Damian Harvey said...

The thought that writers should know, write, or plan what happens in sequence is something that stopped me writing when I was younger - and I know it's something that causes problems for many school children when they write.

It was a great relief to me when I later discovered that many 'real' writers don't actually know what's going to happen when they start writing a story.

Sometimes I feel it's like doing a jigsaw when you don't even have the box lid as a guide. (Not that you really wanted another metaphor of course)

Gillian Philip said...

Great post, Joan, and I agree with Damian. I put off writing novels for years because I couldn't 'think of a plot'. As soon as I just sat down and started writing, it clicked - I didn't have to know what happened in the end because my characters would find out. (Within reason...)
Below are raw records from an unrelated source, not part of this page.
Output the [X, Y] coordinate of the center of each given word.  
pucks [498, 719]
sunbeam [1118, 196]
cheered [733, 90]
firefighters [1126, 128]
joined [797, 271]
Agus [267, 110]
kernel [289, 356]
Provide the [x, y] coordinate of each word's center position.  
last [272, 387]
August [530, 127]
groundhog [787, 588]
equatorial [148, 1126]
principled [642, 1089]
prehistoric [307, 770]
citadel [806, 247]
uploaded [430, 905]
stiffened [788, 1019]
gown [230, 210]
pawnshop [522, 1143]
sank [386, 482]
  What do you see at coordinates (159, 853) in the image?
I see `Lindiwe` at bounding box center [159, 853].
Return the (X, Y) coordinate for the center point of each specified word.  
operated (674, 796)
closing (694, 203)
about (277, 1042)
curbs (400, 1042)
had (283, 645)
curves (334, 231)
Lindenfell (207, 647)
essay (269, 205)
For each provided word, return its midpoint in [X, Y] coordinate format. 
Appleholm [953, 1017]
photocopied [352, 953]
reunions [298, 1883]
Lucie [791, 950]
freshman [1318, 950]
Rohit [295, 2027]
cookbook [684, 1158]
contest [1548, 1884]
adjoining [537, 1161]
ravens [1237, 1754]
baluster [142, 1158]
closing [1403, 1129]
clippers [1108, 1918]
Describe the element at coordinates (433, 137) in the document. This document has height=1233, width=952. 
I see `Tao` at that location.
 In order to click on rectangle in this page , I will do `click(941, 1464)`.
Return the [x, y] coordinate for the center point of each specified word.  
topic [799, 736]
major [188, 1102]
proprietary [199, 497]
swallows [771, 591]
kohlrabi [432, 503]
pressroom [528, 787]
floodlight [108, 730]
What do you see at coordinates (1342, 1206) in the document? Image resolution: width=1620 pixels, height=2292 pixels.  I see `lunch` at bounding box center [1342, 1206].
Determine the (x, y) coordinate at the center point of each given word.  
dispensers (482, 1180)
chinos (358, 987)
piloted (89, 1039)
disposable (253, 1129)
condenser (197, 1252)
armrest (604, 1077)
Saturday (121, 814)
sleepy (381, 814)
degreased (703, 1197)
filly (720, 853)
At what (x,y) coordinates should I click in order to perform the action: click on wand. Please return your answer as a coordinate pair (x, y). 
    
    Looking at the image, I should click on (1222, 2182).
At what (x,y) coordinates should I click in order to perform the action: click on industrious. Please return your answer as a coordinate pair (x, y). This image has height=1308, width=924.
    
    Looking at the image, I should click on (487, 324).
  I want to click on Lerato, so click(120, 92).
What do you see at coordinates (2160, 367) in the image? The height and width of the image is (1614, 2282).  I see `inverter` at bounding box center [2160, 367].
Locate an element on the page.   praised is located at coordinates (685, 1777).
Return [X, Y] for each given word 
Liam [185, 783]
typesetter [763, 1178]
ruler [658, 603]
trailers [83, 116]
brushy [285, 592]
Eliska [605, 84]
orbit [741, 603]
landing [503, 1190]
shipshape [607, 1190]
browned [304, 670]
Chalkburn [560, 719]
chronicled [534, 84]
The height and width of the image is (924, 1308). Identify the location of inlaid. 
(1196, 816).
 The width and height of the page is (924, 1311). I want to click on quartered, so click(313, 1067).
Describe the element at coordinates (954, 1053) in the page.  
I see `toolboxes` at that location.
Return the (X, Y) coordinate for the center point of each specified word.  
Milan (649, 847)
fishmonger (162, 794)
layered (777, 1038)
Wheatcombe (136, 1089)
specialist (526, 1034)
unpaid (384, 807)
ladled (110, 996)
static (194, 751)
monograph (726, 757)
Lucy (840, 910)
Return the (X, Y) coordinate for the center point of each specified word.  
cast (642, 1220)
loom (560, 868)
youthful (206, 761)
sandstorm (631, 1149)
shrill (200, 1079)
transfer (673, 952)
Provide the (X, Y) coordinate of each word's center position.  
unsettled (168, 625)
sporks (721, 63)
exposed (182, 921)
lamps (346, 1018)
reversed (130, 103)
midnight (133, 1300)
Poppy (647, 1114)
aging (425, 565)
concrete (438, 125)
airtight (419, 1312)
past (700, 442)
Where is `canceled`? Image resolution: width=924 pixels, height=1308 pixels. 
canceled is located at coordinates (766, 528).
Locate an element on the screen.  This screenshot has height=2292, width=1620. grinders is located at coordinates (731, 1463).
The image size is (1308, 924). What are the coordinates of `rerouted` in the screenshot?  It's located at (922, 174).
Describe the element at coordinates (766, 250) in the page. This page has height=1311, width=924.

I think it's intimidating for children to be told they have to 'plan their story'. I know some professional writers do, but an awful lot don't. In schools I make a point of saying they can just sit down and start telling a story - see where it goes. (I've had a few coughs from teachers but nobody's shot me yet...)

Nick Green said...

I'm the opposite to Damian and Gillian - non-planning, to me, is actually unimaginable. I can't even conceive of an unplanned story. How can you tell a story when you don't know what that story is? How can you say, 'Sit down, and I'll tell you what happened' when you don't know yourself? Granted, the details, I work out along the way. Sometimes a tangent will surprise me. But I always know the basic route. And I have no idea how you guys manage to do it otherwise. It's a complete mystery to me.

catdownunder said...

I kept thinking I had to have the plot all planned out too and then the late Judith Wright (poet here in Australia) said to me, "For God's sake Cat, just sit down and write! If it happens, it happens. If it doesn't happen go away and try something else. The thing is to write." I just wish she had given me that advice when I was kitten.

Anne Rooney said...

I'm with Gillian and Damien - I have a first scene, or a germ of an idea, or sometimes a title, and then the words come and tell me what's going to happen.

I find calls for stories (for anthologies or series) really hard as I can't say what will happen until I've written the thing! I usually end up writing the whole story and then extracting a 'plan' for the editor.

Lee said...

I'm also more of a plan-as-you-write sort, which of course necessitates lots of rewriting later on. I've often tried to figure out why I can't map out a plot in advance, and I've come to believe it has something to do with being so sentence-oriented: the struggle to find the right word, but especially the right music, often gives rise to an image or cluster of images which suggests a (sometimes new) direction ...

The word comes before the story - at least in my case.